* Your task
Please quote the lines from the one containing "Toggle the 已关注 follow status" through the end of the rows, inclusive, word for word. Leave the pictures out of your answer.

* Supplied material
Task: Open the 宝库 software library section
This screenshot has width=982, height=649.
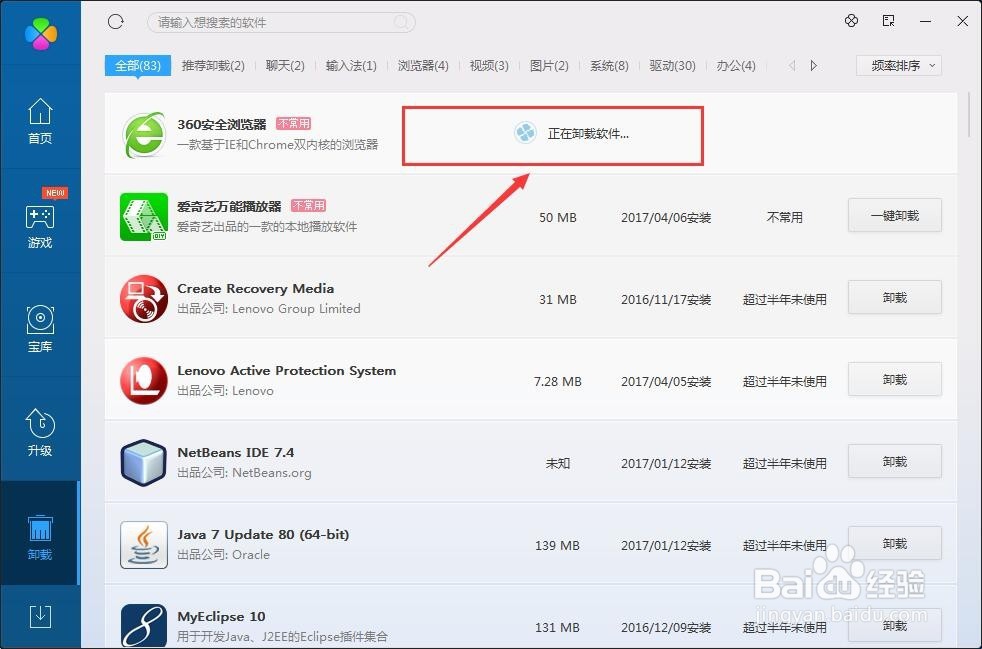Action: [40, 330]
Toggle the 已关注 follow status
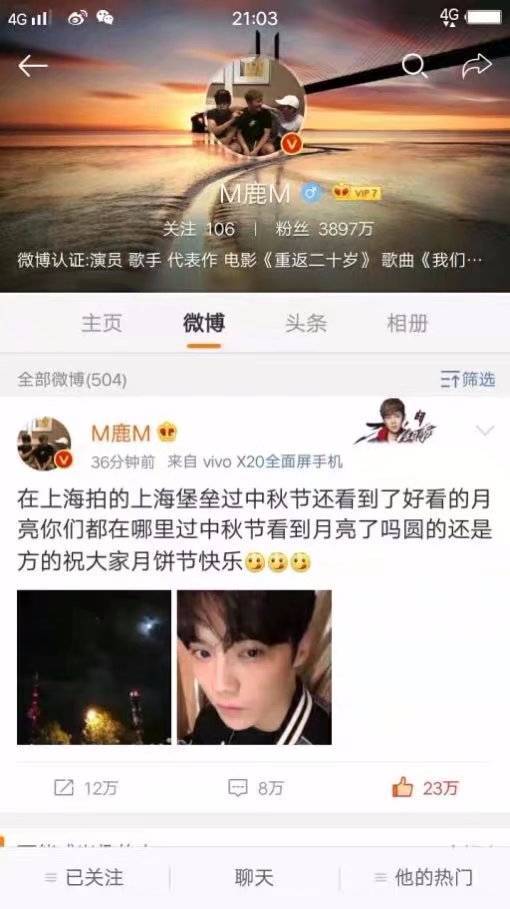The image size is (510, 909). [x=84, y=877]
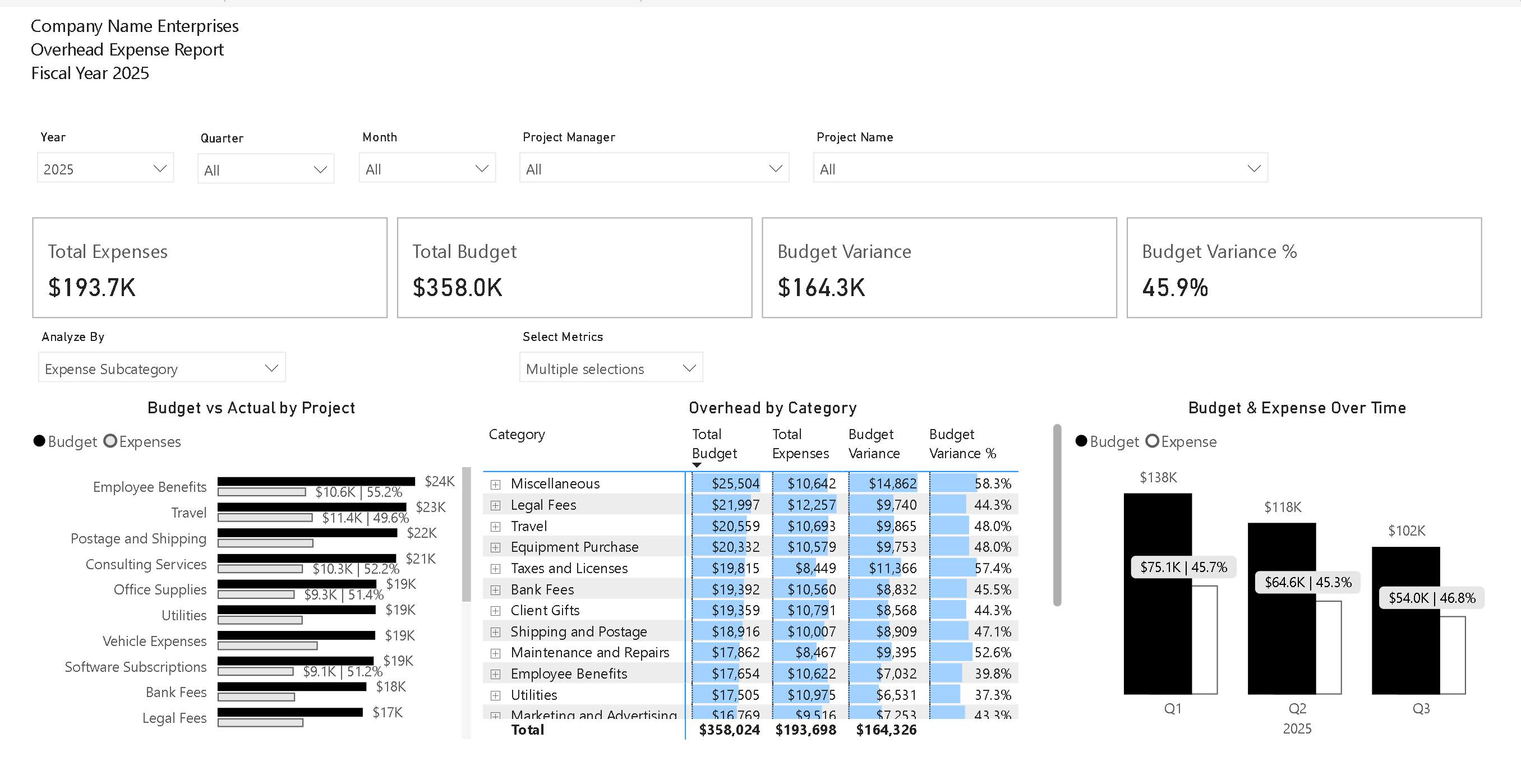The height and width of the screenshot is (784, 1521).
Task: Expand Shipping and Postage plus icon
Action: [x=495, y=632]
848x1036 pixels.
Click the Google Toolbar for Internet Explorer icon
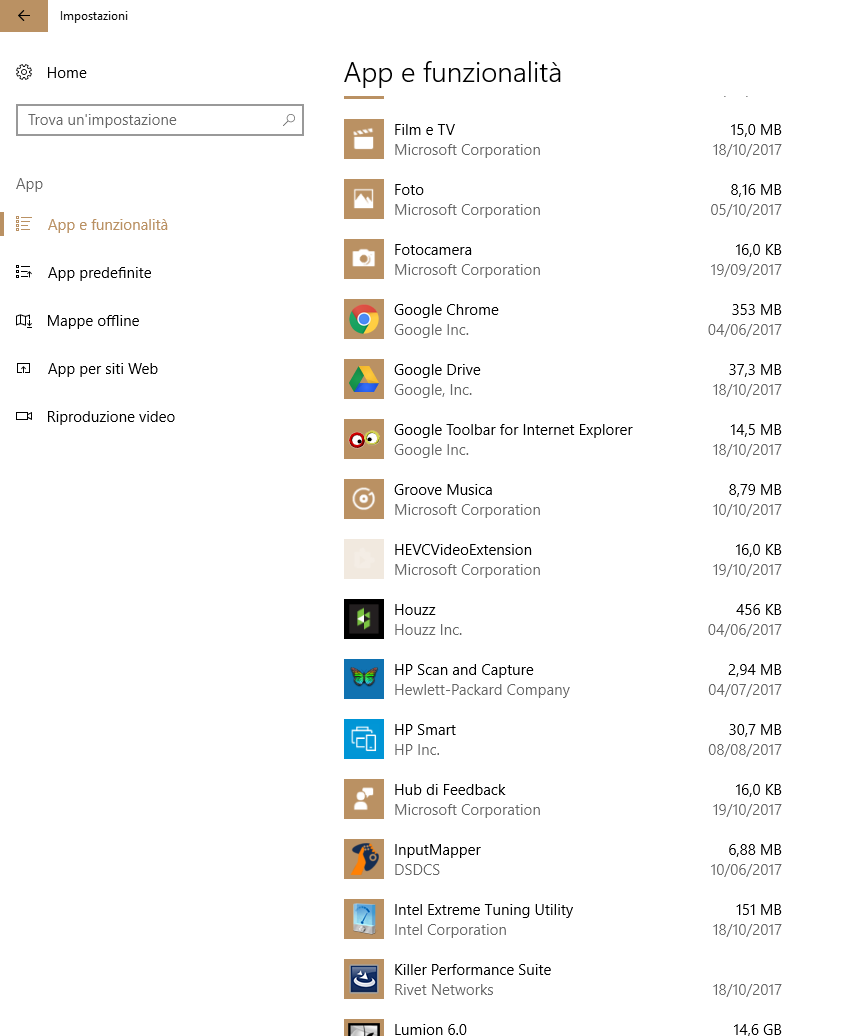point(364,439)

* Answer to the problem
Toggle the 已关注 follow status
The image size is (510, 909). [x=84, y=877]
The height and width of the screenshot is (784, 1521).
Task: Expand Shipping and Postage plus icon
Action: [x=495, y=632]
848x1036 pixels.
Click the Google Toolbar for Internet Explorer icon
point(364,439)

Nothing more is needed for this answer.